WASHINGTON/TORONTO -- Canada and the United States ended talks on Friday to update the North American Free Trade Agreement in a mood soured by President Donald Trump's comments that a pact would be on U.S. terms while Ottawa stood firm against signing "just any deal."
The talks concluded with no agreement.
Trump told Congress that he plans to sign a trade deal with Mexico in 90 days, which Canada could join "if it is willing," Trump's top trade official said late Friday afternoon.
The Trump administration believes that it will be in compliance with congressional "fast-track" trade negotiating authority whether it pursues a bilateral trade deal with Mexico or the trilateral NAFTA that also includes Canada, a senior administration official said on Friday.
The official told reporters on a conference call that the administration was on track to publish text of the accord within 30 days as required by the fast-track statute.
In a statement, U.S. Trade Representative Robert Lighthizer said U.S. officials would resume talks with their Canadian counterparts next Wednesday with the aim of getting a deal all three nations could sign.
Canadian Foreign Minister Chrystia Freeland expressed confidence that Canada could reach agreement with the United States on a renegotiated NAFTA trade pact if there was "good will and flexibility on all sides."
"We continue to work very hard and we are making progress. We're not there yet," Freeland told reporters after days-long talks wrapped up without a deal.
"We know that a win-win-win agreement is within reach," she added. "With goodwill and flexibility on all sides, I know we can get there."
Canadian Prime Minister Justin Trudeau on Friday said he’ll only sign an agreement that’s right for Canada. Trudeau reiterated his government wouldn’t concede to U.S. demands to dismantle its dairy system, known as supply management.
Earlier Friday afternoon, Trump confirmed off-the-record remarks he made to Bloomberg News this week that any trade deal with Canada would be "totally on our terms." The Toronto Star first reported on the remarks citing remarks it had obtained.
He tweeted, verbatim: "Wow, I made OFF THE RECORD COMMENTS to Bloomberg concerning Canada, and this powerful understanding was BLATANTLY VIOLATED. Oh well, just more dishonest reporting. I am used to it. At least Canada knows where I stand!"
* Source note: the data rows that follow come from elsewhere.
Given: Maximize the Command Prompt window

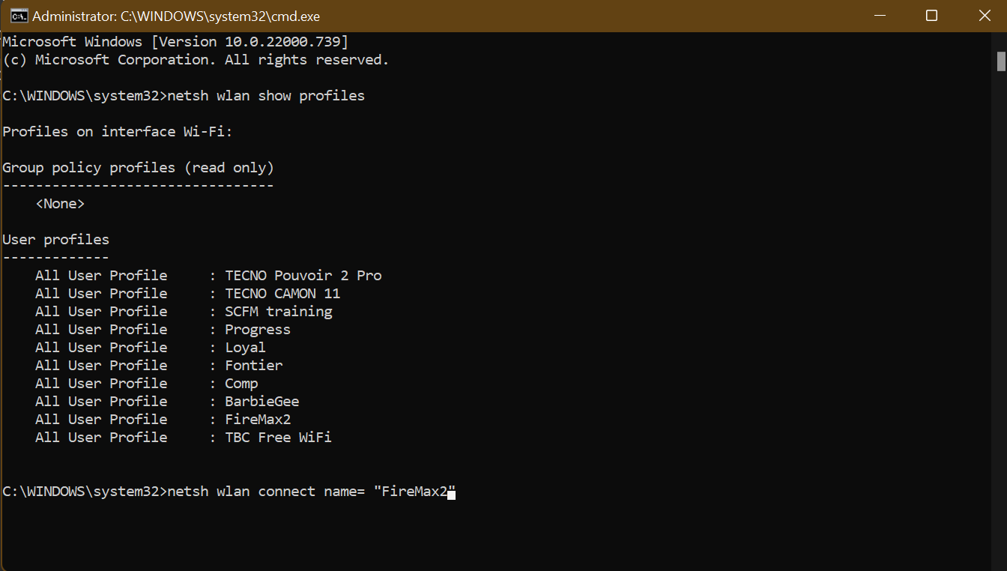Looking at the screenshot, I should click(x=931, y=16).
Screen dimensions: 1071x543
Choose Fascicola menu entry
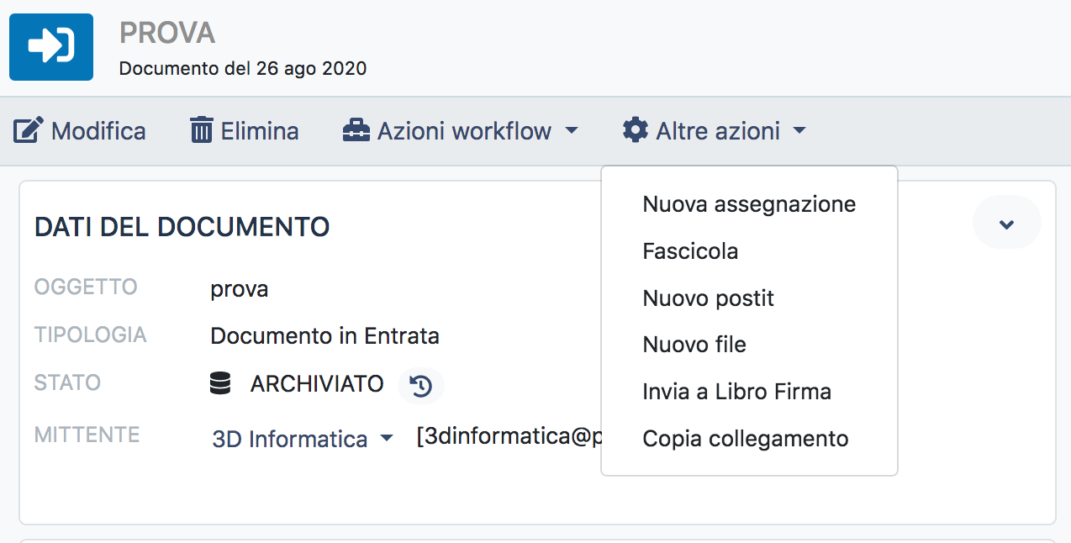coord(690,251)
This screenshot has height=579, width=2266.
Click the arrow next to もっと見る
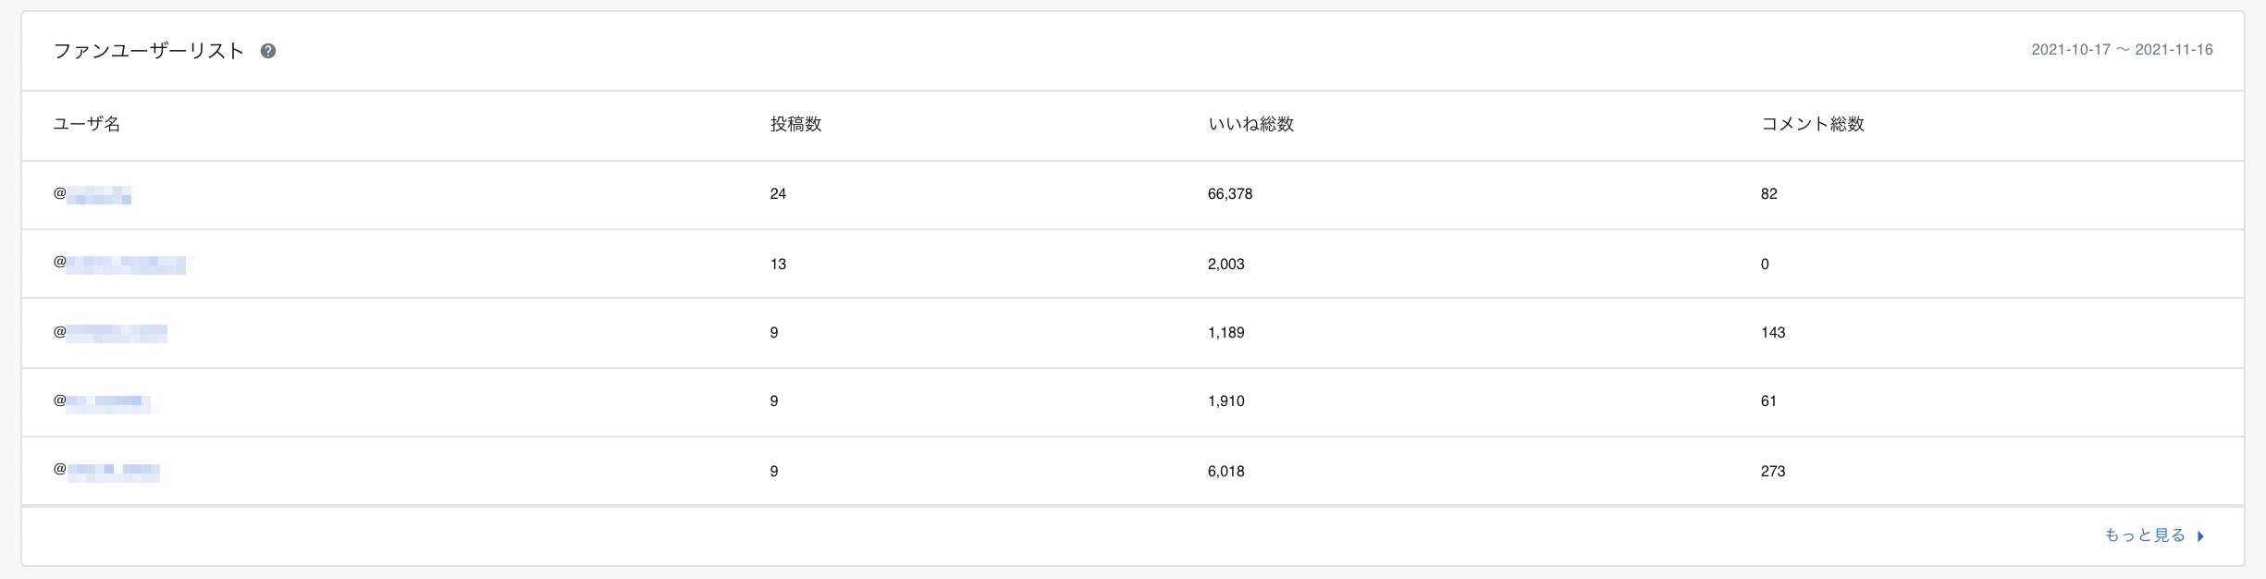[2201, 536]
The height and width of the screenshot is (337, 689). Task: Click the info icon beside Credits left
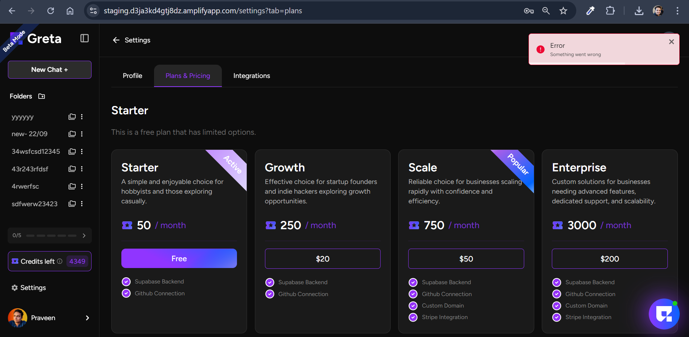(x=60, y=261)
Trump, according to the report, said he frequently reminds Canada that if necessary he will slap painful tariffs on auto imports. Such a move, experts warn, would inflict heavy damage on the countries' deeply integrated auto sector.
"Off the record, Canada's working their ass off. And every time we have a problem with a point, I just put up a picture of a Chevrolet Impala,'' Trump said, according to the article.
The Impala is manufactured at the General Motors plant in Oshawa, Ont.
Asked by a reporter how Canada could negotiate with Trump in light of the comments, Freeland said the American negotiating team has acted in good faith.
"My negotiating counterparty is Ambassador Lighthizer,'' she said. "He has brought good faith and good will to the table.''
Lighthizer and Freeland resumed talks for a fourth day on Friday. Mexico was on standby to return to discussions aimed at ending a year of hard-fought negotiations on the three-way NAFTA.
Global equities were also down following the hawkish turn in Trump's comments on trade.
Lighthizer has refused to budge despite repeated efforts by Freeland to offer some dairy concessions to maintain the Chapter 19 independent trade dispute resolution mechanism in NAFTA, The Globe and Mail reported on Friday.
However, a spokeswoman for USTR said Canada had made no concessions on agriculture, which includes dairy, but added that negotiations continued.
The United States wants to eliminate Chapter 19, the mechanism that has hindered it from pursuing anti-dumping and anti-subsidy cases. Lighthizer said on Monday Mexico had agreed to cut the mechanism. For Ottawa, Chapter 19 is a red line.
At a speech in North Carolina on Friday Trump took another swipe at Canada. "I love Canada, but they've taken advantage of our country for many years," he said.
Flavio Volpe, president of Canada's Automotive Parts Manufacturers Association, said he believes progress has been made between the U.S. and Canada and that a deal is possible in the coming days.
"I think a lot of us were expecting the real possibility of getting it done today. I’m not dismayed by the fact that we’re moving on to next week," he said. "I'm eager to see NAFTA 2.0 pass."
Automotive News Canada and Bloomberg contributed to this report.